**Material for the task:**
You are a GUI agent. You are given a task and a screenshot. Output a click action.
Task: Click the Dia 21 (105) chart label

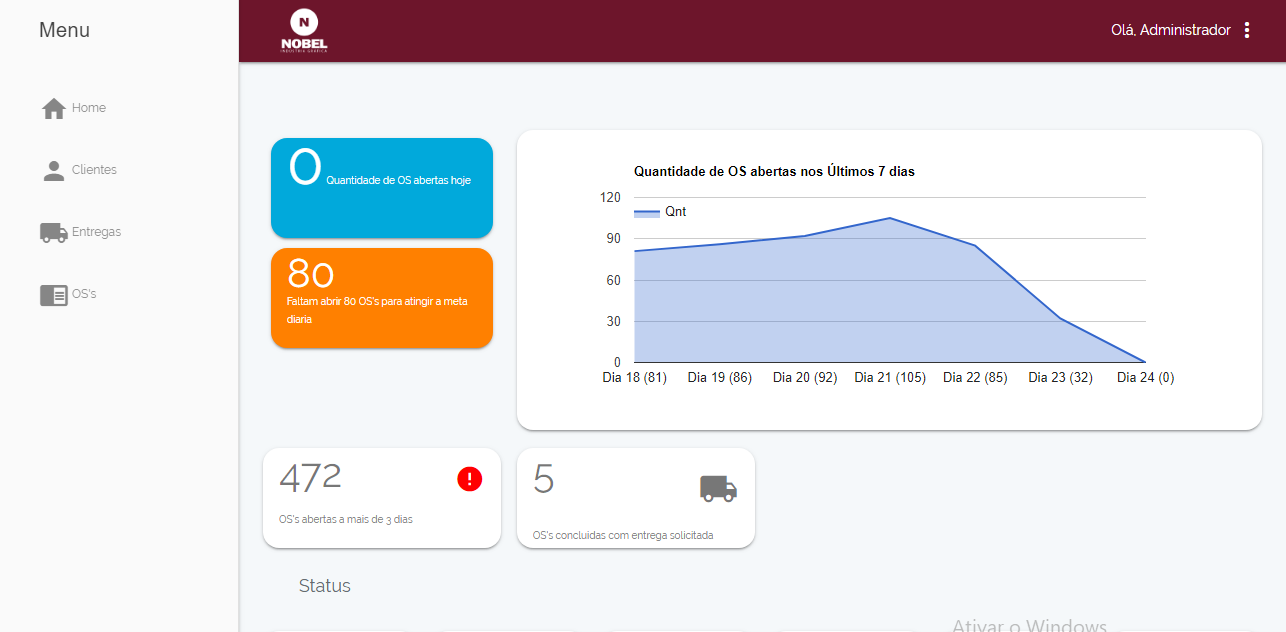(x=889, y=378)
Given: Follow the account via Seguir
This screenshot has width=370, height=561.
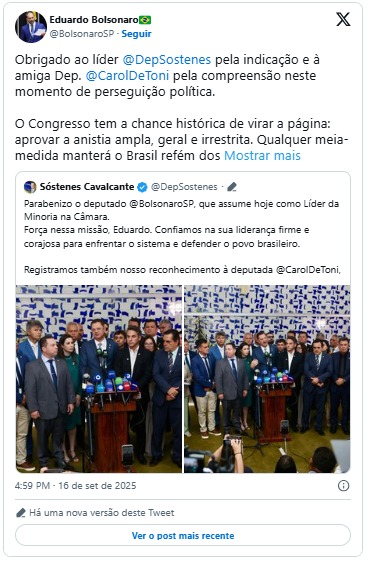Looking at the screenshot, I should 136,34.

**What you have to do:**
Print the full listing above exactly. Pictures stay out of the copy.

**Result:**
You are a GUI agent. You are given a task and a screenshot. Output a click action.
Task: Click the Dia 21 (105) chart label

(x=889, y=378)
Given: Follow the account via Seguir
This screenshot has width=370, height=561.
Looking at the screenshot, I should 136,34.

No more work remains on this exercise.